PROBLEM DETAILS:
Copy the listing below line for line, without any changes.

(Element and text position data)
■ ■ ■

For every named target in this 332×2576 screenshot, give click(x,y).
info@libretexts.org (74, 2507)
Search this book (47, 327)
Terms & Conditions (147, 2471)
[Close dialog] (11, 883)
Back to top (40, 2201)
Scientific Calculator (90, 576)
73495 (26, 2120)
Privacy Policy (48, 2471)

■ ■ ■

EXPECTED ANSWER:
For every named target in this 332×2576 screenshot, give click(x,y).
info@libretexts.org (74, 2507)
Search this book (47, 327)
Terms & Conditions (147, 2471)
[Close dialog] (11, 883)
Back to top (40, 2201)
Scientific Calculator (90, 576)
73495 (26, 2120)
Privacy Policy (48, 2471)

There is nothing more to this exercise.